Impregnating the pores of the porous substrate with an aromatic polyether (a) having a vinyl group at the end and having an ion exchange group in the molecule; Process for polymerizing in a pore   Impregnating the liquid containing the aromatic polyether (a) and the vinyl monomer (b) other than (a) into the pores of a porous base material having swelling resistance in an organic solvent and water; The method for producing an electrolyte membrane according to claim 1, further comprising a step of copolymerizing the (a) and (b) in the pores of the porous substrate.   The use ratio of the aromatic polyether (a) and the vinyl monomer (b) is in the range of 97: 3 to 40:60 as a mass ratio of (a) :( b). Manufacturing method of electrolyte membrane.   Use of an aromatic polyether (a) synthesized by reacting a terminal hydroxy type aromatic polyether with a functional group having reactivity with a hydroxyl group and a compound having a vinyl group (functional vinyl compound) The method for producing an electrolyte membrane according to any one of claims 1 to 3   The electrolyte membrane according to claim 4, wherein the functional vinyl compound has a functional group selected from a carboxyl group, a carboxylic acid halide group, an acid anhydride group, a halomethyl group, an epoxy group, an isocyanate group, and an oxazoline group. Production method. The method for producing an electrolyte membrane according to any one of claims 1 to 5, wherein the aromatic polyether (a) has a terminal molecular structure represented by (1).

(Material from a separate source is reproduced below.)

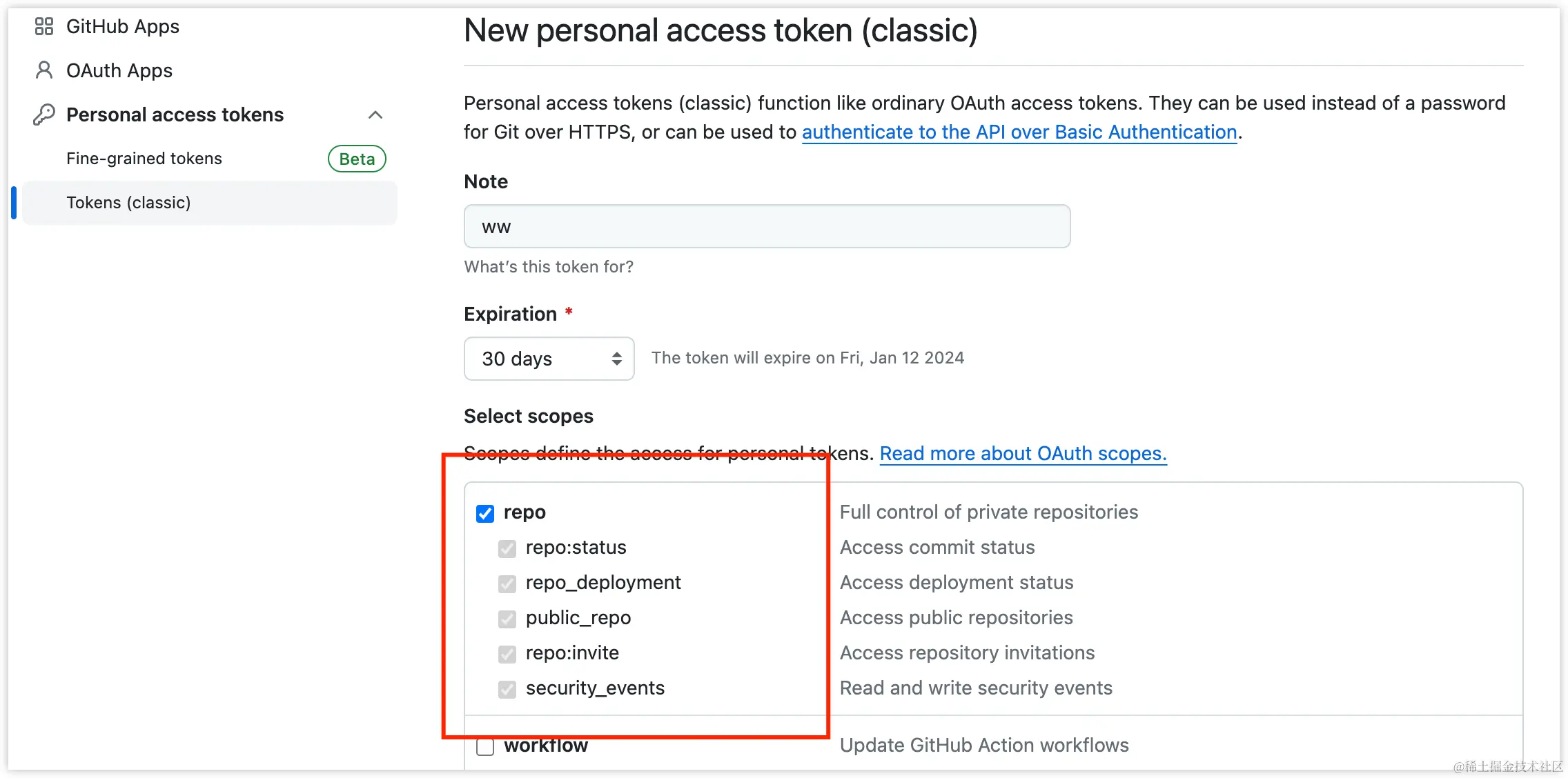Enable the workflow scope checkbox
Viewport: 1568px width, 778px height.
(485, 746)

  The method for producing an electrolyte membrane according to claim 2 or 3, wherein the vinyl monomer (b) contains N-substituted maleimide. The method for producing an electrolyte membrane according to any one of claims 2, 3, and 7, wherein the aromatic polyether (a) and the vinyl monomer (b) are copolymerized by photoinitiated polymerization.